Mr. Darcy from "Pride and Prejudice" by Jane Austen
When you think about characters that you secretly want to date, classic romance novels that stood the test of time are inescapable. Fitzwilliam Darcy or, as he most commonly referred to, Mr. Darcy is one of the two main characters of Jane Austen's classic "Pride and Prejudice" (1813). Darcy is the romantic interest of Elizabeth Bennet, novel's main protagonist. Both of them represent novel's title. Elizabeth represents prejudice, while Darcy represents pride. He is the typical boy of whom you consider to be worse than he actually is. And that's why you continue fantasizing about him.

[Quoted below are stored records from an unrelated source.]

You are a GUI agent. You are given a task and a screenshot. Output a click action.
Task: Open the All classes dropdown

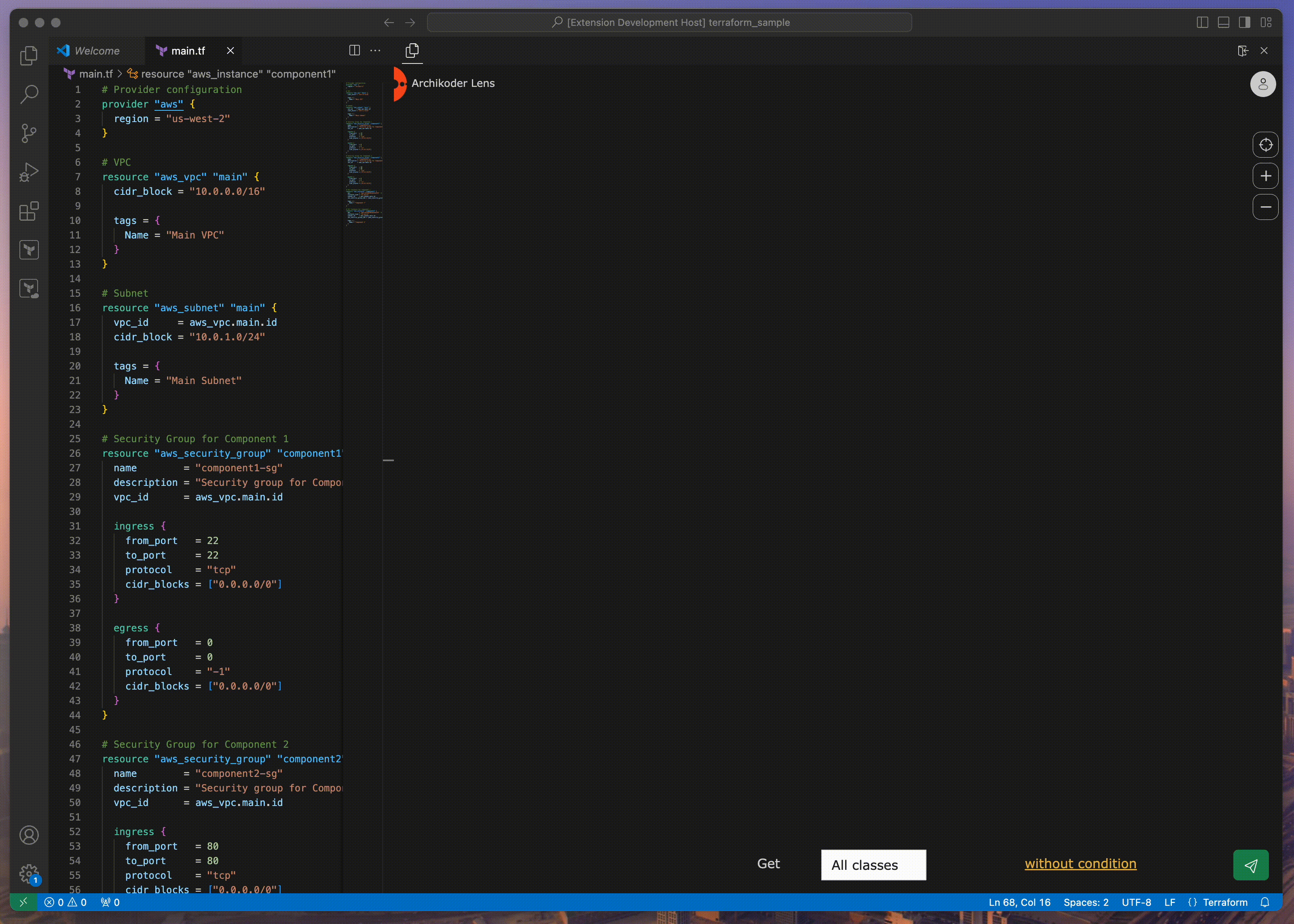click(x=873, y=865)
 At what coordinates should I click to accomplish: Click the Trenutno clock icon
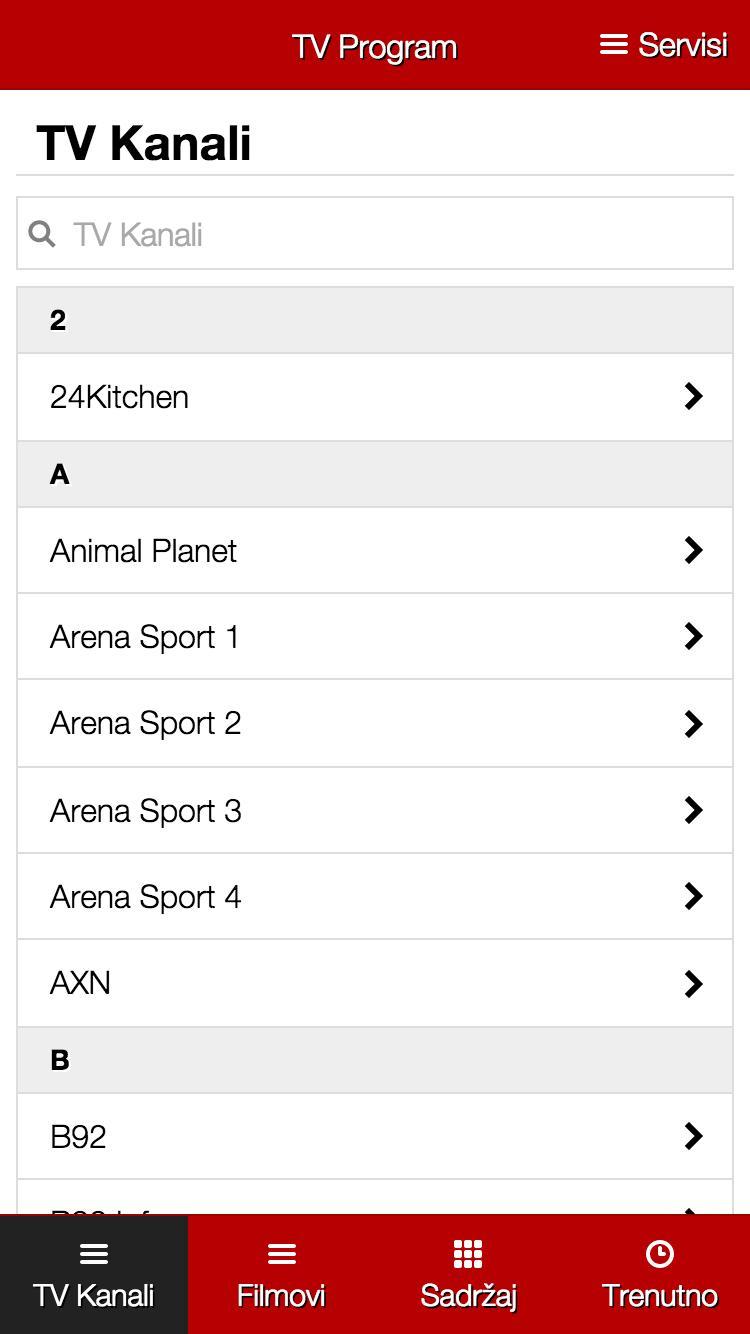click(660, 1254)
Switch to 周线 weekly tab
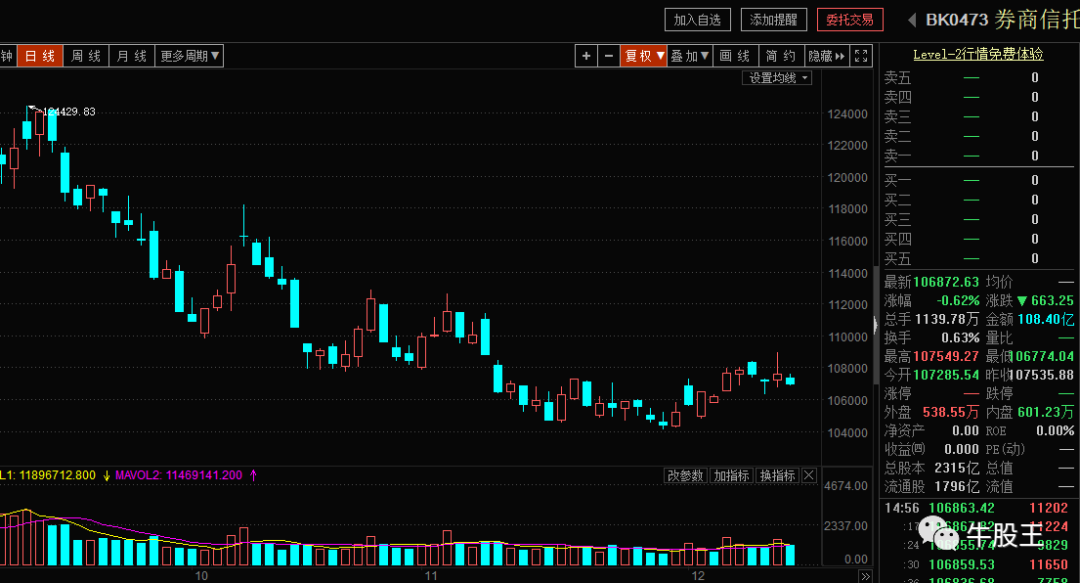This screenshot has width=1080, height=583. coord(86,56)

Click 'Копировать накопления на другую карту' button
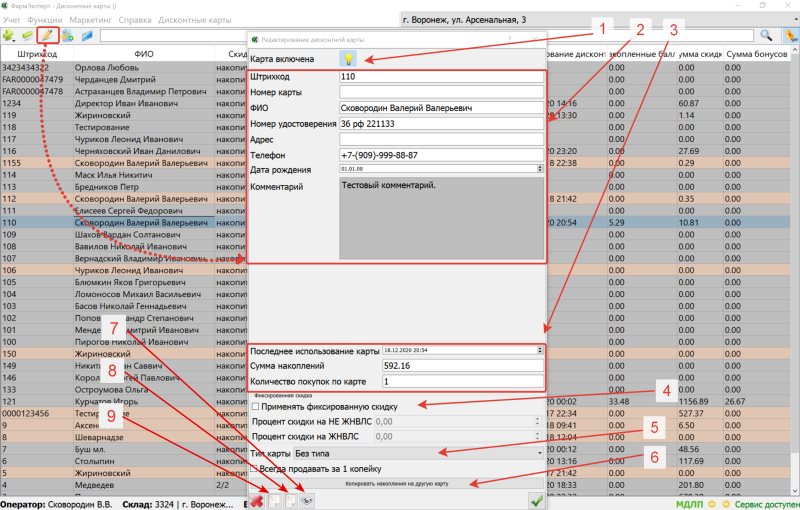click(396, 483)
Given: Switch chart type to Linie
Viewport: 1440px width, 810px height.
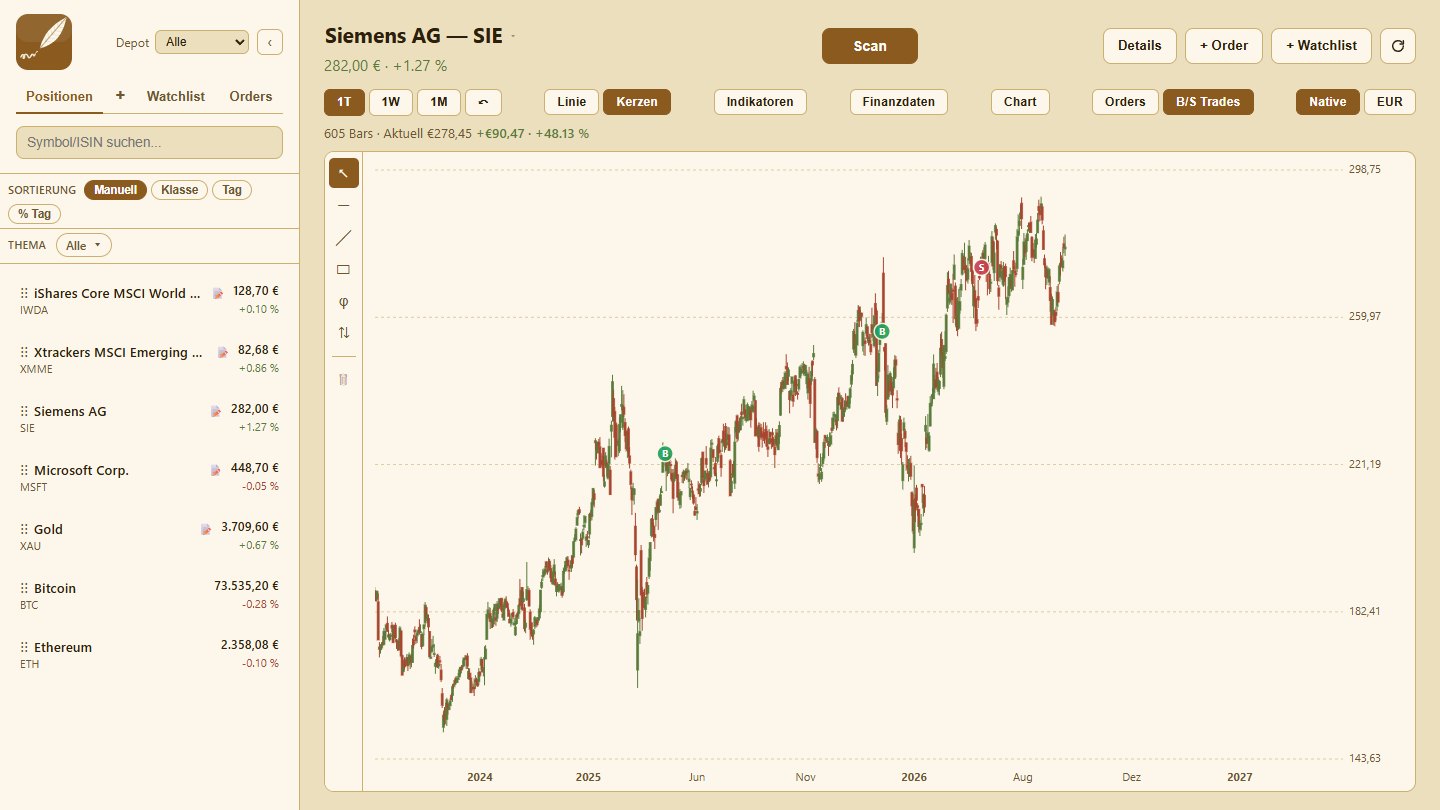Looking at the screenshot, I should [x=571, y=102].
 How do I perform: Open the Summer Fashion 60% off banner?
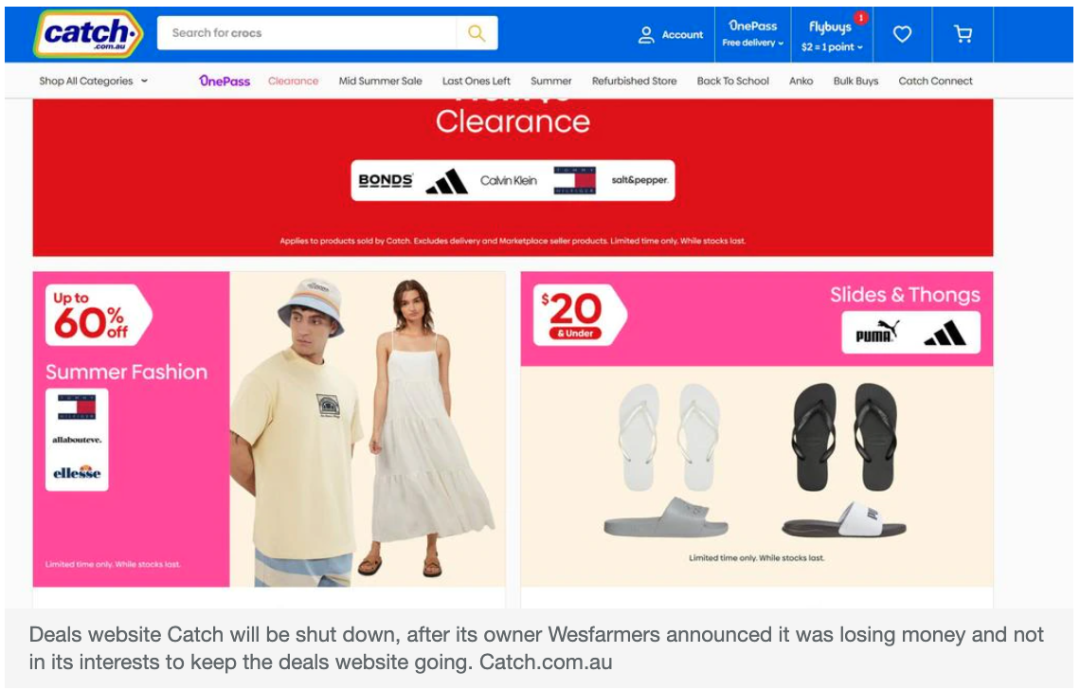(x=269, y=429)
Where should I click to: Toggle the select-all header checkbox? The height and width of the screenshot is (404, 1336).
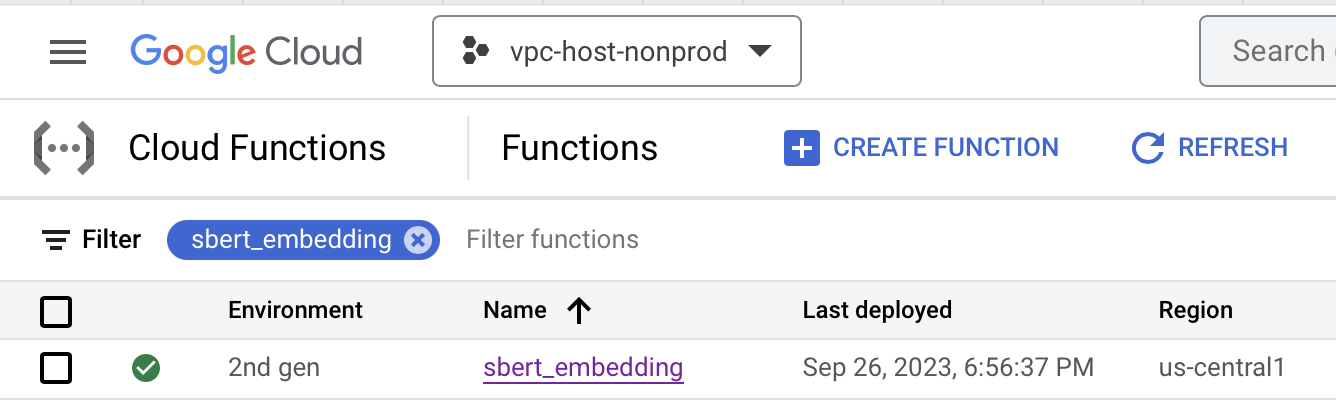click(56, 311)
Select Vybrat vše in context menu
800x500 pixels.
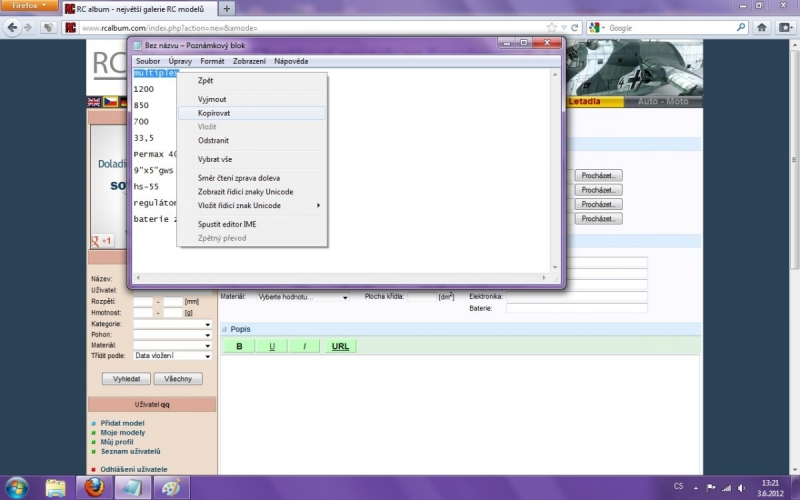click(x=215, y=159)
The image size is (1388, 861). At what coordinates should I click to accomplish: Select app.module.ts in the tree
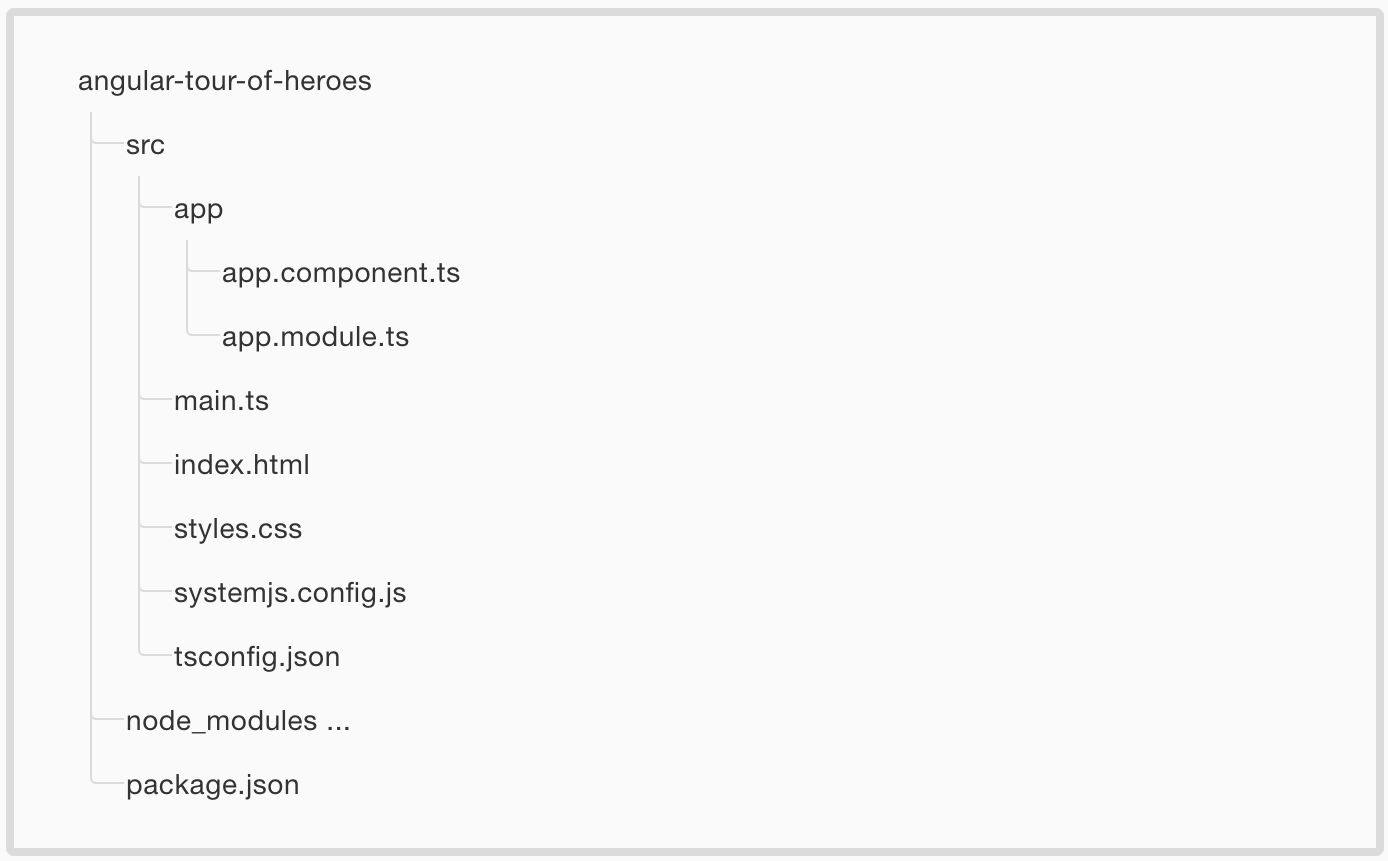point(316,337)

Laurie from "Little Women" by Louisa May Alcott
Theodore Laurence or Laurie, as he mainly referred to in the novel, is the secondary character in Louisa May Alcott's novel "Little Women" (1868-1869). He is your typical boy next door, while being a rich outsider at the same time. As both of his parents died, he was adopted and raised by his overprotective grandfather. He later falls in love with and marries Amy, and they have one child. Many critics consider him to be a bit underdeveloped as character. Even Alcott herself acknowledged that unlike female characters, Laurence, as the vast majority of male characters, is not multidimensional. But that's exactly what makes female readers long for him. There must be something more to him than what the novels leaves us with.
Tyler Durden from "Fight Club" bu Chuck Palahniuk
Tyler is your typical bad boy. He is charismatic and enigmatic, and a little bit crazy. Blame Brad Pitt's portrayal of Tyler Durden in David Fincher's movie adaptation, but Palahniuk's novel is just enough to start fantasizing about him. And unlike the previous two characters mentioned he is less dangerous for you. You won't stop falling in love for real men because of fantasizing about Tyler, as he is not real even in the novel.